- Texte visé : Projet de loi de finances pour 2026, n° 1906
- Stade de lecture : 1ère lecture (1ère assemblée saisie)
- Examiné par : Commission des finances, de l'économie générale et du contrôle budgétaire
I. – Au c du 2 du VI de l’article 220 sexies du code général des impôts, le montant : « 3 000 € » est remplacé par le montant : « 6 000 € ».
II. – La perte de recettes pour l’État résultant du I est compensée à due concurrence par la création d’une taxe additionnelle à l’accise sur les tabacs prévue au chapitre IV du titre Ier du livre III du code des impositions sur les biens et services.
III. – Le I n’est applicable qu’aux sommes venant en déduction de l’impôt dû.
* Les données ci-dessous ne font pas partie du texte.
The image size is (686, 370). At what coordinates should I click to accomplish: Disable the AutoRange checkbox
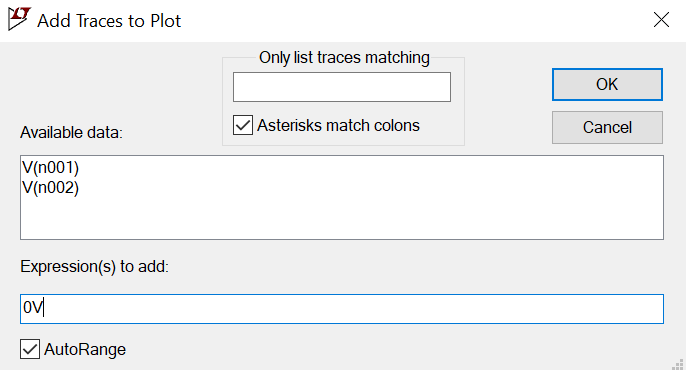tap(30, 349)
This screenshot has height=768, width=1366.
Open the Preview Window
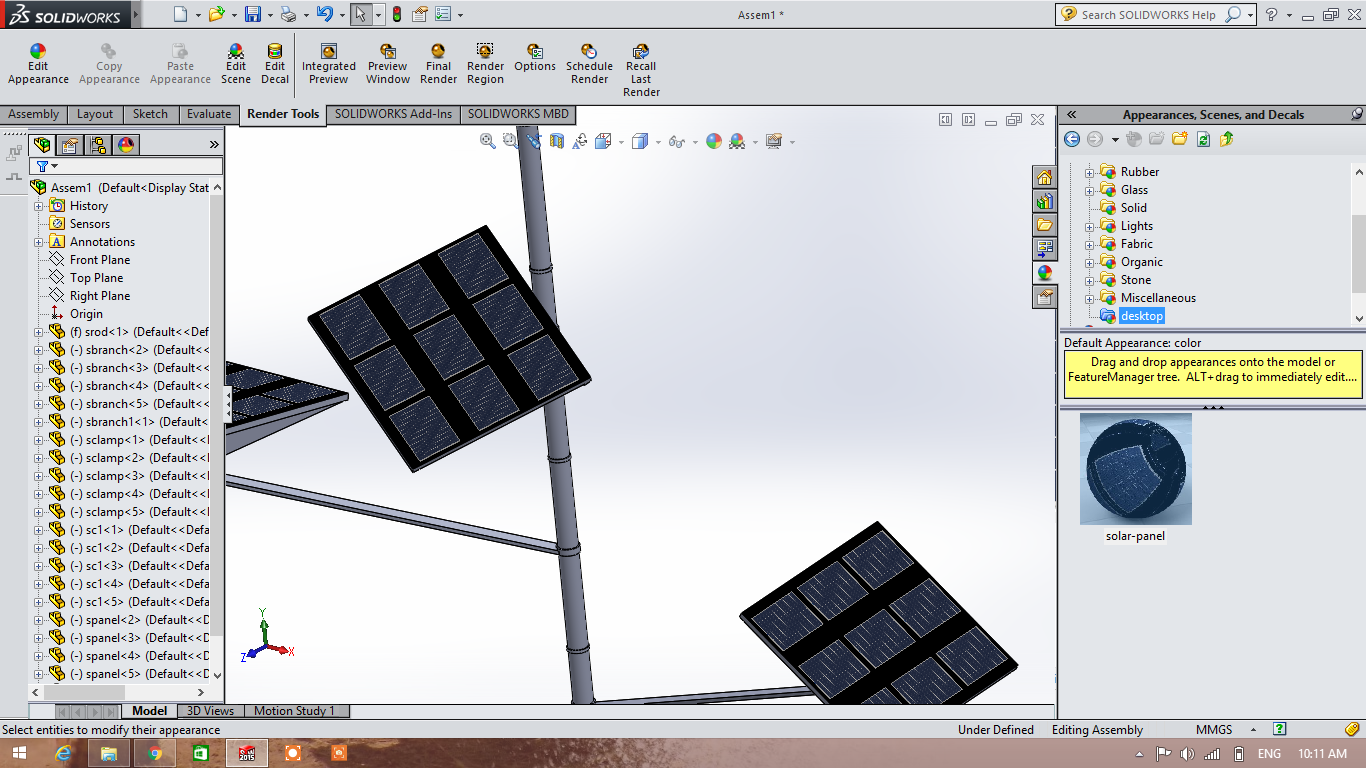click(x=388, y=64)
IV. – Le I entre en vigueur à partir du 1er janvier 2026.
Le présent amendement, inspiré des propositions du cabinet Lysios, vise à relever de 3 000 € à 6 000 € le plafond par minute du crédit d'impôt audiovisuel (CIA) applicable aux œuvres d’animation.
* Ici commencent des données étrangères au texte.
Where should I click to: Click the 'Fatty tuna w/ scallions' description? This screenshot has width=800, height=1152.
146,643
Ce relèvement permet d'adapter le dispositif à l'évolution des coûts de production et aux nouvelles formes de financement induites par les plateformes numériques.
Le différentiel actuel entre les œuvres d’animation et les fictions n'est plus justifié : certaines séries familiales et d'animation pour adultes atteignent désormais des budgets comparables, voire supérieurs.
Cette mesure, ciblée et d'un coût estimé à moins de 3 millions d’euros par an, vise à renforcer la compétitivité et la visibilité internationale de la filière française de l’animation, tout en préservant l’emploi qualifié sur le territoire.